Reading text:
=== Section Start ===

Where Red and Blue Agree

Biden could have placed the blame for whatever happens in Germany’s lap by simply pointing out that the U.S. has no compelling reason to risk blood and treasure in Ukraine if Germany’s leaders can’t summon the gumption or moral courage to warn off Putin. Instead, Biden’s ‘wait-and-see’ speech maintained his track record for doing the wrong thing 100% of the time.  To extend his losing streak, he is sending Kamala Harris to the Munich Security Conference, where the U.S. president normally speaks. Considering that the Vice-President’s lack of competence and judgment nearly matches that of her boss, this is like sending an attaché to Berlin just before Hitler invaded Belgium. In any event, virtually no one, not even CNN’s most insufferable Biden apologists, could conceive of the President going to Munich and impressing the world in this time of crisis with a display of statesmanship, wisdom and resolve. For in fact, foes on both sides of the red/blue political divide seem uncharacteristically united in fearing that he could only cause us embarrassment or worse.

Ironically, Biden’s mounting failures have stirred up a groundswell of resentment so broad and deep that it has rocked wokeness, cancel culture, the legacy news media and even Hollywood back on their heels. The fact that looney leftists continue to flail away at Dave Chappelle, Joe Rogan and Tucker Carlson only strengthens the impression not only that their socialist/fascist banner is going to get torched in November, but that they know it.

Stock Market Gets to Decide What Qualifies as a Catastrophe

Although headlines can move the markets, more often the opposite is true — i.e., the cyclically-ordained ups and downs of stocks tend to color our perceptions of the news. We are watching this dynamic unfold in real time as Russia prepares to trample Ukraine. Headline writers have done their best to gin up a seemly amount of dread, even if few understand Ukraine’s crucial significance to the balance of power in Europe. But if and when Russian tanks make their move, leave it to Wall Street bulls to shrug off a mere land war on foreign soil and then celebrate it with an exuberant surge. Even the pundits would be baffled into thinking investors somehow got it right — that Ukraine really doesn’t matter.

=== Section End ===

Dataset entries
=== Section Start ===

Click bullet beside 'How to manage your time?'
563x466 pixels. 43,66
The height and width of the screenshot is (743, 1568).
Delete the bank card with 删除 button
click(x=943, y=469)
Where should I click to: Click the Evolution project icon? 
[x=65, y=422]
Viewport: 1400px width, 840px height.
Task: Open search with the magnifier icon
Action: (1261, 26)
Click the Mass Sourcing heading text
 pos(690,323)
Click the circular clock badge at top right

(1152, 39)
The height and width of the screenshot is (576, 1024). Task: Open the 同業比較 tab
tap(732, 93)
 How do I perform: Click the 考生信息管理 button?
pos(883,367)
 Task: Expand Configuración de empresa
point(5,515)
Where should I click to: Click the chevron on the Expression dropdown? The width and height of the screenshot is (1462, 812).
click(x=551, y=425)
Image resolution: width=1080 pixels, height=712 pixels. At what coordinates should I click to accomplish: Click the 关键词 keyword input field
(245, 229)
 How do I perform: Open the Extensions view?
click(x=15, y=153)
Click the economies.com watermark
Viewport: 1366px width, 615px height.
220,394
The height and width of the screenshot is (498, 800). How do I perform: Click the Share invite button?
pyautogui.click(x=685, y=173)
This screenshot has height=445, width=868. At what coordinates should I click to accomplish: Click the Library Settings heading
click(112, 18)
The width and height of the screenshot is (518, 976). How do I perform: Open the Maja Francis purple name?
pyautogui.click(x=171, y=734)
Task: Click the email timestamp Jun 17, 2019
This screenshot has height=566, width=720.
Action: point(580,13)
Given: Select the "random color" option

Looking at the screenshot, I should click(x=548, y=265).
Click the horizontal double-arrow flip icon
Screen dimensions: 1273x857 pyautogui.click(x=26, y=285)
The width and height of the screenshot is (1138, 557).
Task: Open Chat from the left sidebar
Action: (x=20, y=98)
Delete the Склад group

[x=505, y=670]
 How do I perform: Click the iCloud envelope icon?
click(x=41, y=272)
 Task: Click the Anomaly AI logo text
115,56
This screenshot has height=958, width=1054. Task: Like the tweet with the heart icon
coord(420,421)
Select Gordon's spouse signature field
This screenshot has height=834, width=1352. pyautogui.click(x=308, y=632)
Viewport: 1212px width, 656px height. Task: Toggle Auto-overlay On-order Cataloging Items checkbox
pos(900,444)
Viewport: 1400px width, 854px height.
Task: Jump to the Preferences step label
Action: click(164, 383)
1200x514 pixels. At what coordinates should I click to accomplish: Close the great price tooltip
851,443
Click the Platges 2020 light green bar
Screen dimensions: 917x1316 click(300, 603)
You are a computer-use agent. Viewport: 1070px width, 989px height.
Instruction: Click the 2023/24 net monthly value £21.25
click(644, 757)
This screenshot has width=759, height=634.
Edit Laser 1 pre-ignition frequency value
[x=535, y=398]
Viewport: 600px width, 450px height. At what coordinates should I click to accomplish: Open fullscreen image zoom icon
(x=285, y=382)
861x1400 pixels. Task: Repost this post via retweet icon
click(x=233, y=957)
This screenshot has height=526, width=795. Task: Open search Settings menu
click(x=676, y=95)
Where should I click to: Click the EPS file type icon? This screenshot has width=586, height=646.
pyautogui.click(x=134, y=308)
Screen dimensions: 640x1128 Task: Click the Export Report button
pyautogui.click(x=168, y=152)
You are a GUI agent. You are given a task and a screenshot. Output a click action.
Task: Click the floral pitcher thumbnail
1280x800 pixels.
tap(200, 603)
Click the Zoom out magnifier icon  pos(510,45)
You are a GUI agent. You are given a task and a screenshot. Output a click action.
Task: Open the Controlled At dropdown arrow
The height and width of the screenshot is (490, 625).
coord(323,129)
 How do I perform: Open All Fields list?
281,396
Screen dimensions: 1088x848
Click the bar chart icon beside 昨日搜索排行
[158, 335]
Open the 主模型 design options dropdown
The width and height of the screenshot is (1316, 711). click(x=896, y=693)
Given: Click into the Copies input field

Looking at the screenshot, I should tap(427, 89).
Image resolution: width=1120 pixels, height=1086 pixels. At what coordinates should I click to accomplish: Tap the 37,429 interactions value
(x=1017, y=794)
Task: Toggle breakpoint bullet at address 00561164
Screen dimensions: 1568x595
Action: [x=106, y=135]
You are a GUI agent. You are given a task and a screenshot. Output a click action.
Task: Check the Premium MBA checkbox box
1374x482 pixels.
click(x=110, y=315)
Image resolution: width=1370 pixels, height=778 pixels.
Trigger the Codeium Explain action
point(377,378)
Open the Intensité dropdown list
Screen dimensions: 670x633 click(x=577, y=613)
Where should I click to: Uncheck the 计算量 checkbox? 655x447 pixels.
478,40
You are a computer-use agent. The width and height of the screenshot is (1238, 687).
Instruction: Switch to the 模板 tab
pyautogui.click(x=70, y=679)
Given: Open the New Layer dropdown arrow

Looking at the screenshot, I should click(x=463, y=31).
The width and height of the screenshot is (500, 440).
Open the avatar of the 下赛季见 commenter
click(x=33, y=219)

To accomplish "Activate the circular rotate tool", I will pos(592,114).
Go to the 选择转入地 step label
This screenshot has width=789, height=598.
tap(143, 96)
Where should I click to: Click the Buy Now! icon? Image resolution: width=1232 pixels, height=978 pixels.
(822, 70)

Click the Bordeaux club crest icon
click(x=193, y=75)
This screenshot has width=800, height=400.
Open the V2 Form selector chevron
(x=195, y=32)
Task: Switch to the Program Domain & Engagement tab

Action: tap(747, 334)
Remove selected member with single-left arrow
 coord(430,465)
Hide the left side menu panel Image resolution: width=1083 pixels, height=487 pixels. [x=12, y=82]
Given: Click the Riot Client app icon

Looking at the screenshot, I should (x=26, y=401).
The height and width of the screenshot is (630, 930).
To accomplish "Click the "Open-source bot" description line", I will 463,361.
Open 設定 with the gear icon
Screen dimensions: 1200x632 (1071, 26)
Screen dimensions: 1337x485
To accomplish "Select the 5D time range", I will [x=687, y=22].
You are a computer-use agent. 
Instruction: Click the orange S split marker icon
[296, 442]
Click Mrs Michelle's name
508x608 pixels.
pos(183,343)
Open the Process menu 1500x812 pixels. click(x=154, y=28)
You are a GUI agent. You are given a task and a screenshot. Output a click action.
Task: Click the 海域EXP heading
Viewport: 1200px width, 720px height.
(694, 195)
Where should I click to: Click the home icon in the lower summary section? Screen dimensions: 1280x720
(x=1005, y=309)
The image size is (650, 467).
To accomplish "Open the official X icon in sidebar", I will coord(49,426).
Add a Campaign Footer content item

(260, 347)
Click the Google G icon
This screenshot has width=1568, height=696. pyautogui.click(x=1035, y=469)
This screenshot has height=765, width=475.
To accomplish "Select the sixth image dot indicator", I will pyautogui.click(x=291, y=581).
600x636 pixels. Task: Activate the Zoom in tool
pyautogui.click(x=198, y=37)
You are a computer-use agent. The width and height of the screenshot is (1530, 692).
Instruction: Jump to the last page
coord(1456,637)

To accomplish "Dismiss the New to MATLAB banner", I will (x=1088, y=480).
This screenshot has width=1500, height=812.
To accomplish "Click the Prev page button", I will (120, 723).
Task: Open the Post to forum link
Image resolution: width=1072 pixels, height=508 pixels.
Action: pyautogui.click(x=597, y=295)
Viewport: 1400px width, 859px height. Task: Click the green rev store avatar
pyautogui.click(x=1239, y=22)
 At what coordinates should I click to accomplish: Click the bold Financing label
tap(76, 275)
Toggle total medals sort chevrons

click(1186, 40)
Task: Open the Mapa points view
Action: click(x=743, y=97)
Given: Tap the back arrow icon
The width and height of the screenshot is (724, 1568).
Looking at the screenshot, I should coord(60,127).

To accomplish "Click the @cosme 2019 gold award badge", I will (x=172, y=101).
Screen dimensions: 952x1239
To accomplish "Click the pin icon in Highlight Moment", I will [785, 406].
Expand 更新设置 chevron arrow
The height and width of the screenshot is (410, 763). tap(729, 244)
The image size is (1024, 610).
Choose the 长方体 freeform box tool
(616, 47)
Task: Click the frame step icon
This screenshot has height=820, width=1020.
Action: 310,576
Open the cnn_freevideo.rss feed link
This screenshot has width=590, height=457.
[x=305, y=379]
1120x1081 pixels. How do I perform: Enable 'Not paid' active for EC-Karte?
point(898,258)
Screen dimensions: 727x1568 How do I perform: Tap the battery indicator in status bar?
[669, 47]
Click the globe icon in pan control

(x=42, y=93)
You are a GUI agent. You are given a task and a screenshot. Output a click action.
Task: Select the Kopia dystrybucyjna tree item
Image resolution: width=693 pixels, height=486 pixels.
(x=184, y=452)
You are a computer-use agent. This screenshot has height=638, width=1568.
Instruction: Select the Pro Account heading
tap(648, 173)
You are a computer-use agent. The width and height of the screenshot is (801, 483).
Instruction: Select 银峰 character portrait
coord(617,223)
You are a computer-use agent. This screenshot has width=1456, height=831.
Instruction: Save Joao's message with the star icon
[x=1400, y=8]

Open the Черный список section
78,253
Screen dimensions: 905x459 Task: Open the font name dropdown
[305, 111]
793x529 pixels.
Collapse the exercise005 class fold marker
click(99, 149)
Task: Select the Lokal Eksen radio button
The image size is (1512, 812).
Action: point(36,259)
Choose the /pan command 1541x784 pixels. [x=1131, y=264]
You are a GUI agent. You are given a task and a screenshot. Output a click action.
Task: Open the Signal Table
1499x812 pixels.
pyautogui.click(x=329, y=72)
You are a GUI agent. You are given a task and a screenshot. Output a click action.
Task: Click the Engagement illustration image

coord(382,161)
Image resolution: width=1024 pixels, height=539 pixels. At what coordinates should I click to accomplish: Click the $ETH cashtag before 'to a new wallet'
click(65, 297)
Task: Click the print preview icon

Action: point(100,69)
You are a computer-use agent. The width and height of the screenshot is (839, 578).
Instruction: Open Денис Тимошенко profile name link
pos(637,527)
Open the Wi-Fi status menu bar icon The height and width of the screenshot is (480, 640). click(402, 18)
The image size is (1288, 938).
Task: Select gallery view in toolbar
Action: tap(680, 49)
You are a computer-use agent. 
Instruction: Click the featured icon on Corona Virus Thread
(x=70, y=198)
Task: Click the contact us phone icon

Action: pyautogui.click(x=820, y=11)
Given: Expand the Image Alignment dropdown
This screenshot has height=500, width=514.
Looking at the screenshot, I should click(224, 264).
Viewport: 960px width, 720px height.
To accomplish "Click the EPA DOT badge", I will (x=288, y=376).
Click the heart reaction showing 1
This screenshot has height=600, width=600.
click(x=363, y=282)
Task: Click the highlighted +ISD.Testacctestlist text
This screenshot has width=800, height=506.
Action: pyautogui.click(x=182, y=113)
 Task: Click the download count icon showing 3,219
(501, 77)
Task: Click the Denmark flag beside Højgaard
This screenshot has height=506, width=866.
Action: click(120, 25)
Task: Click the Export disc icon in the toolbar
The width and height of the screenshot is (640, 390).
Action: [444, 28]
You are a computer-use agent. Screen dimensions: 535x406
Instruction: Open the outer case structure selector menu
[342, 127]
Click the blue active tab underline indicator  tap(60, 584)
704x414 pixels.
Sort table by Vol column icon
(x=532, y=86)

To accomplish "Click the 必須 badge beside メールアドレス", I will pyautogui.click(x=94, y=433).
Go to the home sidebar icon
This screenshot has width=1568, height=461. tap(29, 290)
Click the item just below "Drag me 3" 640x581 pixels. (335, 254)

=== Section End ===

Problems to work on:
a: Extract the passage of the commentary on Biden and Ukraine that starts at "Ironically, Biden’s mounting" and ends at "they know it.".
b: Answer these questions from the commentary on Biden and Ukraine:
(i) Whom is Biden sending to the Munich Security Conference?
(ii) Which three people do leftists continue to flail away at?
(iii) What tends to color our perceptions of the news?

Results in order:
a:
Ironically, Biden’s mounting failures have stirred up a groundswell of resentment so broad and deep that it has rocked wokeness, cancel culture, the legacy news media and even Hollywood back on their heels. The fact that looney leftists continue to flail away at Dave Chappelle, Joe Rogan and Tucker Carlson only strengthens the impression not only that their socialist/fascist banner is going to get torched in November, but that they know it.

b:
(i) Kamala Harris.
(ii) Dave Chappelle, Joe Rogan and Tucker Carlson.
(iii) The cyclically-ordained ups and downs of stocks.